— Your assignment —
Rewrite the lathe restoration thread from "Nice to see" up to and including "maker I know.", putting "milling machine" wherever "mill" appears.

Document section Start Marker

There was no oil visible in the sight glass, so I took the lid off the headstock, and got quite a chock.




There was very little oil, instead it had been filled with Molycote grease by someone who apparently didn't know anything about how the whole thing is working, the grease is okay for the gears, but it will never find its way down the channels to lubricate the bushings and bearings.
I  took the middle shaft of the gearbox out to gain access to the bottom, i removed all grease and oil, and found out the seals (drive shaft and tumbler shaft) was very hard, and one were cracked, and that one was under normal oil level, no wonder they couldn't keep the oil in.
I bought new seals and o-rings for the entire gearbox, but being in a metric part of the world, i had to buy metric seals, i found some that required very little altering to fit.




When i cleaned the shaft and gears, i discovered one of the gears was loose on the shaft, the key and keyway was worn so that the gear could turn a couple of degrees, i bet that would be noisy when making interfered cuts!
It turned out to be the woodruf keyway in the shaft that was worn, I took it to work, and cleaned up the keyway, made a new key, and milled the top/side that fits the gear
















Sorry about the tool porn, the Deckel FP4 mill, the Jakobsen SJ12 grinder and the Schaublin 125C lathe just makes you drool.


----------



## brino

Nice to see that it was just surface rust on the lathe ways. Congratulations on the great progress on the lathe. That looks like a great machine. 
Have you found a mill?
 -brino


----------



## Holt

Thank you very much, yes I have found a mill, I got it about a year ago, but haven't restored it yet, there will be a tread later, in the mean time, you can have this picture I borrowed from the net, mine was unfortunately without the vertical head, but I have since been able to score a very nice home made head from a very talented tool maker I know.


----------



## Holt

Well, back to the Colchester.
I took the saddle and apron off the machine to clean it, there was a lot of dirt in the oil channels, I made new oilers for the whole lathe.



















I discovered that the halfnut for the leadscrew was broken, it was a PITA to take the leadscrew off the lathe to get access to the halfnut, but in the end I got it apart.


----------



## Holt

IIRC I milled a 12-14 mm hole in the remaining piece of the halfnut, and turned a shaft of some tool steel, it was secured with some loctite and a M6 bolt.







When I was putting it all together, I discovered there were no room for the halfnut with the feedshaft still attached, so that had to come off as well


----------



## Holt

Well, there is always something isn't there 
	

		
			
		

		
	



	

		
			
		

		
	
 this time it was the front cover of the Norton gearbox.
Someone, probably many years ago, overtightened the bolts and cracked the area around the bottom of one of the countersunk holes.




In this area, there isn't support all the way around the threaded hole, making it easy to crack the cover, I think it's a casting or machining error, but I think it's a bit late to complain to Colchester 




I whacked the broken part off with a bolt and a hammer, leaving me with a clean 14mm hole, just the right size for M16. I threaded the hole, and made a plug from some threaded rod, drilled 10.3mm as original. i glued the plug into the hole with Loctite 549


----------



## Holt

The hand crank on the cross slide was broken when i got the lathe. Only a piece of treated brass was left in the handle for me to drill out. Well naturally the treads was imperial, and here imperial bolts are as rare as unicorns, so i decided my first project was a new hand crank. I started with cutting 3/8" treads on the end of a 10mm Allen head bolt and 7/16" treads on a 12mm bolt (i want to upgrade the main handle as well) I got a piece of stock delivered with the lathe, it turned up to be stainless, and the right size for the handle.

Document section End Marker
Dataset records Start Marker

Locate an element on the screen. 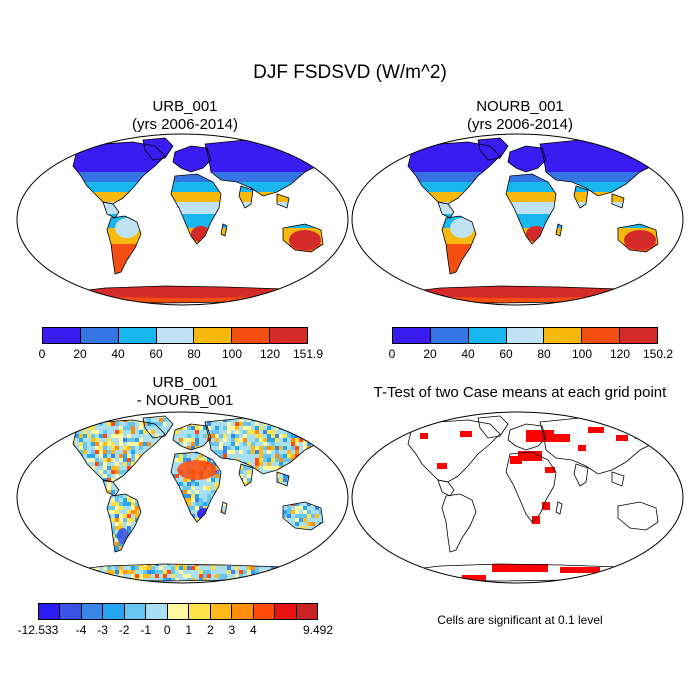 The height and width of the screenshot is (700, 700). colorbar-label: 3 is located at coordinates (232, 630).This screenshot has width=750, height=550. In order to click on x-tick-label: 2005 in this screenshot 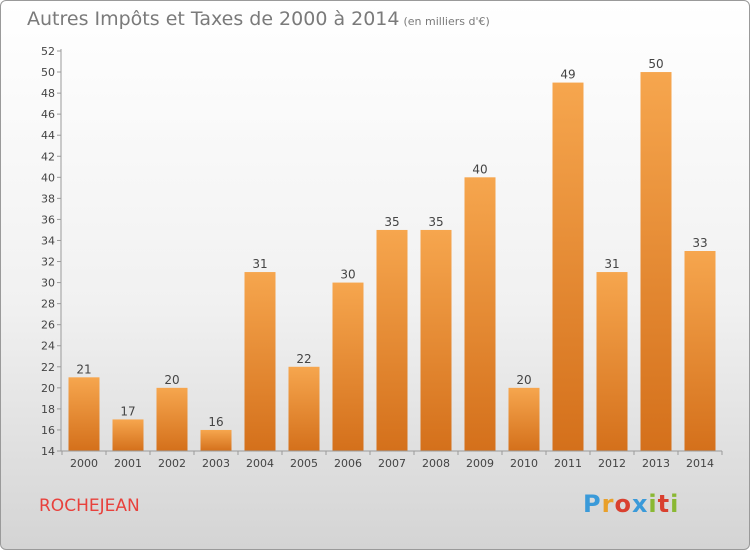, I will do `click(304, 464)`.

Dataset records End Marker
Dataset records Start Marker

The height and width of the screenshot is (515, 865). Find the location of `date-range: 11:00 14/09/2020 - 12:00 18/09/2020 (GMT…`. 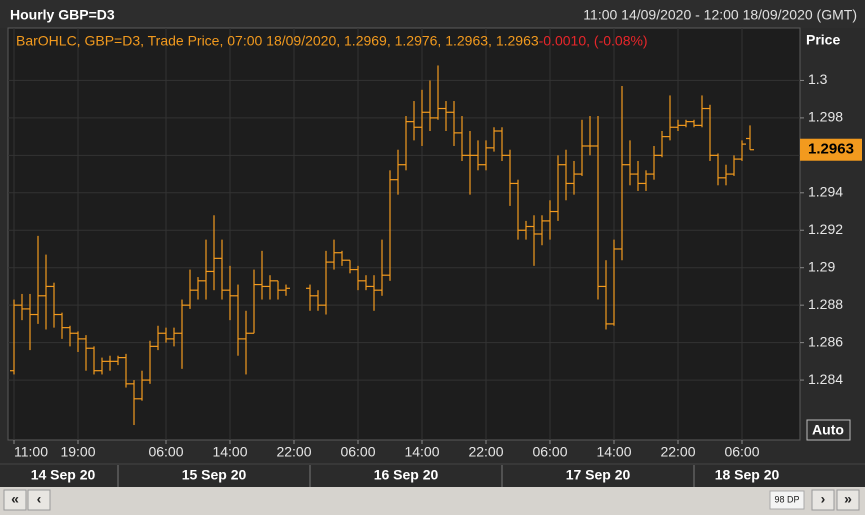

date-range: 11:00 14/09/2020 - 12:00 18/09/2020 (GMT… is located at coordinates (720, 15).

Dataset records End Marker

— Answer to the exercise —
Nice to see that it was just surface rust on the lathe ways. Congratulations on the great progress on the lathe. That looks like a great machine. 
Have you found a milling machine?
 -brino


----------



## Holt

Thank you very much, yes I have found a milling machine, I got it about a year ago, but haven't restored it yet, there will be a tread later, in the mean time, you can have this picture I borrowed from the net, mine was unfortunately without the vertical head, but I have since been able to score a very nice home made head from a very talented tool maker I know.